**Stated task:**
Return the following lines without any changes.

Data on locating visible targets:
** START **

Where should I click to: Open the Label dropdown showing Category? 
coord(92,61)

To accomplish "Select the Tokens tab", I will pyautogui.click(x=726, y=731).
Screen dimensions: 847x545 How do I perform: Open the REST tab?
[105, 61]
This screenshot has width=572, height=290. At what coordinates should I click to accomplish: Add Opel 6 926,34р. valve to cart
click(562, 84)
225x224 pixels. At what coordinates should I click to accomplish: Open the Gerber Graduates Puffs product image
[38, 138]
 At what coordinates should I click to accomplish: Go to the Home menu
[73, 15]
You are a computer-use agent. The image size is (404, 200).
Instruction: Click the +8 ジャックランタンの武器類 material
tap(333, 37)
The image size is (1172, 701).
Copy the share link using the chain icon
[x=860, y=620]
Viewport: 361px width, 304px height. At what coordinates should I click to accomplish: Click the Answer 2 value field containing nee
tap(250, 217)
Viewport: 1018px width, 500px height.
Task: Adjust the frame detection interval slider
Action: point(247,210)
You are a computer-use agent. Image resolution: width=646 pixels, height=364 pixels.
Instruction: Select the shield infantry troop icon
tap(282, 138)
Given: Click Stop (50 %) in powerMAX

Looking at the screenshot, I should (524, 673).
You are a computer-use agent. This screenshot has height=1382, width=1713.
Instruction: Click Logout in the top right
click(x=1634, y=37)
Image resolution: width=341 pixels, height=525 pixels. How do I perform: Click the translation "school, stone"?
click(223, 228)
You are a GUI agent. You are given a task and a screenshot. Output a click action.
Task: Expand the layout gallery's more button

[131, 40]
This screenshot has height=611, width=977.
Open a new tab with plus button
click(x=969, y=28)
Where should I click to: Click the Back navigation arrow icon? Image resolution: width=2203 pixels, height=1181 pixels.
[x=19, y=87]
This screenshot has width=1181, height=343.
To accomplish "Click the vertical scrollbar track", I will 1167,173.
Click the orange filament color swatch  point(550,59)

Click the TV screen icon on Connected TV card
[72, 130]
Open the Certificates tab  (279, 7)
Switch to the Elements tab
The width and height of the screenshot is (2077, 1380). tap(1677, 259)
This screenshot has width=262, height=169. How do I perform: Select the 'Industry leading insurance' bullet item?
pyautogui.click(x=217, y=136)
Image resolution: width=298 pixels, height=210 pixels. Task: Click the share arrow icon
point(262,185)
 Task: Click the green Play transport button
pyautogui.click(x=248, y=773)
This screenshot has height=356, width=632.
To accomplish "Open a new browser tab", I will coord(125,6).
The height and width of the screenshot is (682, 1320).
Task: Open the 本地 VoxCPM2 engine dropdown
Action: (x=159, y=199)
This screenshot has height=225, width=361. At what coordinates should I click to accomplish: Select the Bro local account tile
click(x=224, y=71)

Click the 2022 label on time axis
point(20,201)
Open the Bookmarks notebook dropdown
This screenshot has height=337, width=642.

** END **

**The answer:**
Where should I click to: Open the Label dropdown showing Category? 
coord(92,61)

To accomplish "Select the Tokens tab", I will pyautogui.click(x=726, y=731).
Screen dimensions: 847x545 How do I perform: Open the REST tab?
[105, 61]
This screenshot has width=572, height=290. At what coordinates should I click to accomplish: Add Opel 6 926,34р. valve to cart
click(562, 84)
225x224 pixels. At what coordinates should I click to accomplish: Open the Gerber Graduates Puffs product image
[38, 138]
 At what coordinates should I click to accomplish: Go to the Home menu
[73, 15]
You are a computer-use agent. The image size is (404, 200).
Instruction: Click the +8 ジャックランタンの武器類 material
tap(333, 37)
The image size is (1172, 701).
Copy the share link using the chain icon
[x=860, y=620]
Viewport: 361px width, 304px height. At what coordinates should I click to accomplish: Click the Answer 2 value field containing nee
tap(250, 217)
Viewport: 1018px width, 500px height.
Task: Adjust the frame detection interval slider
Action: point(247,210)
You are a computer-use agent. Image resolution: width=646 pixels, height=364 pixels.
Instruction: Select the shield infantry troop icon
tap(282, 138)
Given: Click Stop (50 %) in powerMAX

Looking at the screenshot, I should (524, 673).
You are a computer-use agent. This screenshot has height=1382, width=1713.
Instruction: Click Logout in the top right
click(x=1634, y=37)
Image resolution: width=341 pixels, height=525 pixels. How do I perform: Click the translation "school, stone"?
click(223, 228)
You are a GUI agent. You are given a task and a screenshot. Output a click action.
Task: Expand the layout gallery's more button

[131, 40]
This screenshot has height=611, width=977.
Open a new tab with plus button
click(x=969, y=28)
Where should I click to: Click the Back navigation arrow icon? Image resolution: width=2203 pixels, height=1181 pixels.
[x=19, y=87]
This screenshot has width=1181, height=343.
To accomplish "Click the vertical scrollbar track", I will 1167,173.
Click the orange filament color swatch  point(550,59)

Click the TV screen icon on Connected TV card
[72, 130]
Open the Certificates tab  (279, 7)
Switch to the Elements tab
The width and height of the screenshot is (2077, 1380). tap(1677, 259)
This screenshot has width=262, height=169. How do I perform: Select the 'Industry leading insurance' bullet item?
pyautogui.click(x=217, y=136)
Image resolution: width=298 pixels, height=210 pixels. Task: Click the share arrow icon
point(262,185)
 Task: Click the green Play transport button
pyautogui.click(x=248, y=773)
This screenshot has height=356, width=632.
To accomplish "Open a new browser tab", I will coord(125,6).
The height and width of the screenshot is (682, 1320).
Task: Open the 本地 VoxCPM2 engine dropdown
Action: (x=159, y=199)
This screenshot has height=225, width=361. At what coordinates should I click to accomplish: Select the Bro local account tile
click(x=224, y=71)

Click the 2022 label on time axis
point(20,201)
Open the Bookmarks notebook dropdown
This screenshot has height=337, width=642.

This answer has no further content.